How much longer on average were black patients waiting for treatment?

There wasn’t a defined time because we were looking at different treatments – for example, VEGF injections and laser. What we did show was that, on average, compared to white patients, black patients did wait considerably longer. The question that it raised is why are they waiting longer? Now we are looking at creating a study to look into that question in more detail.

Is the reason because there is a bias around treating these patients or is it because they are more reluctant to accept treatment compared to their white counterparts? I think the answer is going to be a combination of factors.

What factors do you think might be influencing these differences?

There are many reasons why patients fail to attend hospital and trying to unpack that is not an easy task. Socioeconomic factors may play a more significant role than race per se. For example, if you are in a highly paid job and living on a comfortable salary, you are able to take annual leave whenever you want to, you have social support, there are far fewer barriers to you attending a clinic appointment.

Unconscious bias is the idea that every day we make decisions based on previous experiences and our own deep seated personal assumptions about the world around us

 

If you are someone who is from a low socioeconomic background and you work on a zero hours contract – if you take time off work, you don’t get paid – it can be harder to attend clinic. We know that black people and people from low socioeconomic backgrounds are more likely to have multiple chronic health problems compared to white people and people from higher socioeconomic backgrounds. Many of these patients have multiple illnesses and they might have competing appointments or hospitalisations preventing timely attendance and treatment.

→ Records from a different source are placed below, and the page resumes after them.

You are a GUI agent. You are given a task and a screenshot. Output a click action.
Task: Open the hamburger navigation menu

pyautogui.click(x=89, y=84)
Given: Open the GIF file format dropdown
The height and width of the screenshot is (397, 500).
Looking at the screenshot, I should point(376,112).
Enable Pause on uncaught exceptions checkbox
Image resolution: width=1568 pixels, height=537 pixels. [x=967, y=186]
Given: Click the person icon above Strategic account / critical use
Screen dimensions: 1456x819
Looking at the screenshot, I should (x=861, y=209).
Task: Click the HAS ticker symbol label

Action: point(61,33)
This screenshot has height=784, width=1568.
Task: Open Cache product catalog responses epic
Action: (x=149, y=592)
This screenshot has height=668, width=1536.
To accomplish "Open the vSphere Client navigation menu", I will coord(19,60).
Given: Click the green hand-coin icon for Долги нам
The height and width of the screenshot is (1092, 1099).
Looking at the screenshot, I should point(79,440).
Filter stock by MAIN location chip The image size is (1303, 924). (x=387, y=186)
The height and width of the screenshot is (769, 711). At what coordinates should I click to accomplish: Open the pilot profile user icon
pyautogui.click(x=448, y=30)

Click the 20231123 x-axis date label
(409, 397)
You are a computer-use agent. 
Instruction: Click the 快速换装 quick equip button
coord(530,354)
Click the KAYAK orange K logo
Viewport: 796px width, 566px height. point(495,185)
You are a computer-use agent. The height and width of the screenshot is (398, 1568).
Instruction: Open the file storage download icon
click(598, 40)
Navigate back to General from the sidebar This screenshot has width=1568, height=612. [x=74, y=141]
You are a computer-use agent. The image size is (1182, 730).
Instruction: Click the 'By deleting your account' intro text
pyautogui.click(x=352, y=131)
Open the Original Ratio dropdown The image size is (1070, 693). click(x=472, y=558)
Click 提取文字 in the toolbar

Part of what we are looking at is what are the underlying health beliefs and biases that patients have. What are their experiences and interactions with healthcare professionals in hospitals? Among ethnic populations studies have shown that myths around diseases and treatments are much higher. There are also higher levels of physician mistrust amongst ethnic minorities.

What role could unconscious bias play in these differences?

Unconscious bias is the idea that every day we make decisions based on previous experiences and our own deep seated personal assumptions about the world around us. Part of that is because our brains are constantly trying to make patterns. When we are sifting through vast amounts of information, having patterns engrained in our heads helps us to react quicker.

It is about tackling those patterns and working out which patterns are helpful and which ones are prejudicing our behaviour to some groups. For example, if a black patient walks into the clinic, do we automatically think they have diabetes, that they are not going to believe what you tell them if you tell them they need injections in their eyes. Do you think they will be less likely to turn up for future appointments?

You always have these patterns of thought in your head. If an elderly white patient walks in, you might assume that they are going to be deaf, that they are going to have macular degeneration and they are going to be OK with any treatment you offer them. Those very factors not only affect us in the hospital eye service, but they also affect optometrists.

We often make assumptions around ‘did not attends’ in secondary care. We might think that people didn’t turn up because they couldn’t be bothered but there might be complex reasons why they can’t come. They could be a carer or on a zero hours contract which means they cannot get out of work. They may have another illness that means they are already in hospital for another reason. The same reasoning applies to optometrist appointments. Thinking a little more deeply about these things helps.

The only way of reducing bias is to talk about it and to raise awareness of it. Think about your own bias and think ‘Did I have an assumption about this person and was that assumption proved wrong?’ When you see biased behaviour and people being treated slightly differently, it is important to challenge that.